Deep Learning Applications in Ophthalmology

Ehsan Rahimy


Curr Opin Ophthalmol. 2018;29(3):254-260. 

In This Article

Age-related Macular Degeneration

Recent studies have reported on the use of deep learning for automated assessment of AMD. Burlina et al.[24] applied two different deep learning algorithms to solve a two-class AMD classification problem, categorizing fundus images from the National Institutes of Health AREDS dataset (n > 130 000 images) as either disease free/early stage AMD (for which dietary supplements are not considered) versus those with the intermediate or advanced stage AMD (for which supplements and monitoring would be considered). The investigators found that both deep learning methods yielded accuracy that ranged between 88.4 and 91.6% whereas the AUC was between 0.94 and 0.96. These findings were promising and indicated performance levels comparable with physicians.

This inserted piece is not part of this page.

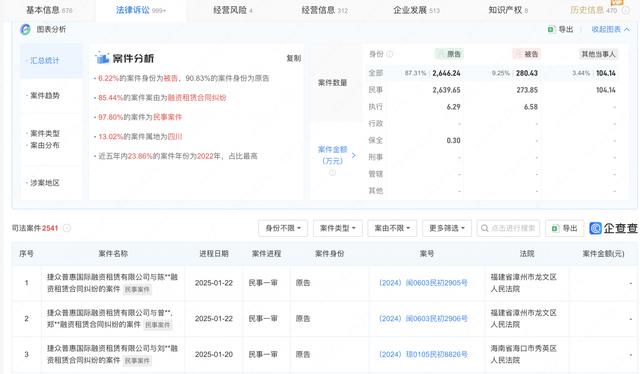This screenshot has width=640, height=374.
Task: Switch to the 经营风险 tab
Action: point(233,10)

With the promising results from deep learning interpretation of fundus photography, efforts quickly expanded towards OCT analysis, given its widespread adoption and integration into routine management of retinal diseases. Several groups have successfully utilized deep learning in segmentation of OCT scans for detection of morphological features such as intraretinal fluid (IRF) or subretinal fluid (SRF) from various retinovascular diseases.[25–29] With respect to AMD, application of deep learning techniques to OCT may be advantageous to traditional fundus photography, given the superior resolution of SD-OCT and potential for more precise, earlier detection of nonneovascular and neovascular disease states.

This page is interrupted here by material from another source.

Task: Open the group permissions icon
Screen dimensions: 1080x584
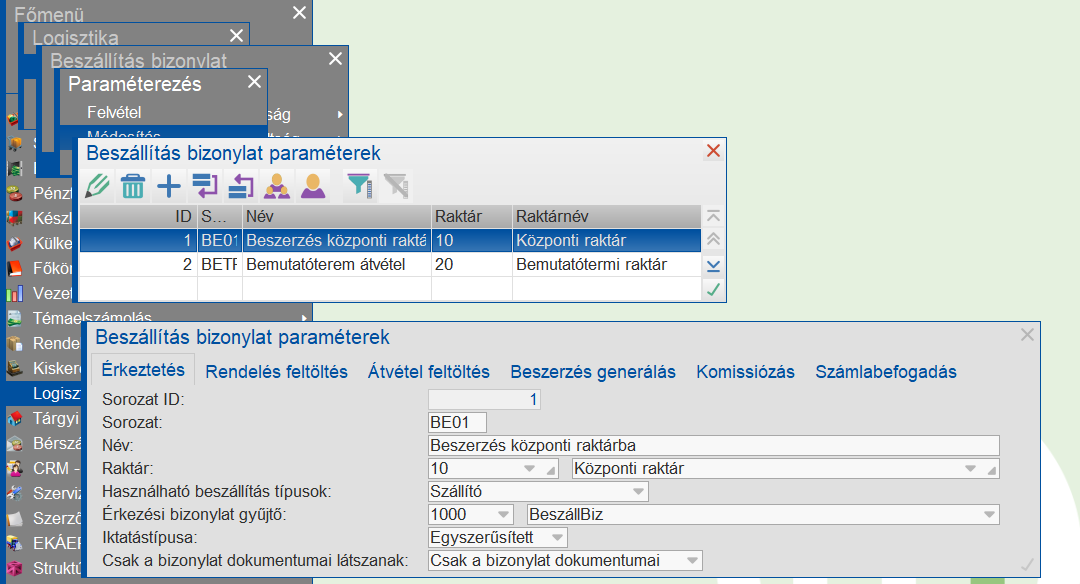Action: (x=276, y=186)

Lee et al.[30] demonstrated that deep learning techniques were effective in differentiating OCT scans from normal individuals versus those afflicted with AMD. For their study, training and validation sets were derived using automated extraction of their institution's Heideleberg Spectralis OCT imaging database, which were then linked to the corresponding medical record extracted from their Epic electronic medical record. A total of 80 839 images (39 765 normal and 41 074 AMD) were used for training and 20 163 images (8547 normal and 11 616 AMD) were used for validation. The investigators found that at the level of each individual OCT image, the deep learning algorithm demonstrated an accuracy of 87.6%, with an AUC of 0.928. Whenever images from the same OCT acquisition were aggregated together and averaged the probabilities from each individual image, the accuracy improved to 88.9%, with an AUC of 0.938. Furthermore, whenever they averaged the probabilities from each image from the same patient, the accuracy additionally improved to 93.5%, with an AUC of 0.975. The peak sensitivity and specificity with optimal cutoffs were 92.6 and 93.7%, respectively. In a smaller scale study using a different deep learning system, Treder and colleagues similarly reported very high accuracy in detecting exudative AMD changes on OCT imaging.

Beyond diagnosing disease, researches are investigating deep learning methodologies to identify OCT structural biomarkers in hopes of predicting clinical treatment outcomes.[31,32] Schmidt-Erfurth and colleagues applied deep learning techniques to OCT images from 614 clinical trial patients (HARBOR trial) aiming to predict functional response to intravitreal anti-vascular endothelial growth factor (VEGF) therapy. In one study, a deep learning algorithm was applied to delineate retinal layers and the choroidal neovascularization (CNV)-associated lesion components, IRF, SRF, and pigment epithelial detachment.[31] These were extracted together with visual acuity measurements at baseline, months 1–3, and then used to predict vision outcomes at month 12 by using random forest machine learning. The group found that the most relevant OCT biomarker for predicting the corresponding visual acuity was the horizontal extension of IRF within the foveal region, whereas SRF and pigment epithelial detachment ranked lower. With respect to predicting final visual acuity outcomes after 1 year of treatment, the algorithm's accuracy increased in a linear fashion with each successive month of data included from the initiation phase, with the most accurate predictions being generated at month 3 (R2 = 0.70). In a separate study, the same group applied their deep learning techniques to assess whether low and high ranibizumab injection requirements from the pro re nata (PRN) arm of the HARBOR trial could be predicted based off of the OCT scans at baseline, month 1, and month 2.[32] Of 317 eligible patients, 71 had low (≤5), 176 had medium, and 70 had high (≥16) injection requirements during the PRN phase of treatment extending from month 3 to month 23. The authors found that classification within low or high treatment demonstrated an AUC of 0.7 and 0.77, respectively. Additionally, the most relevant OCT biomarker for prediction of injection burden was volume of SRF within the central 3 mm at month 2.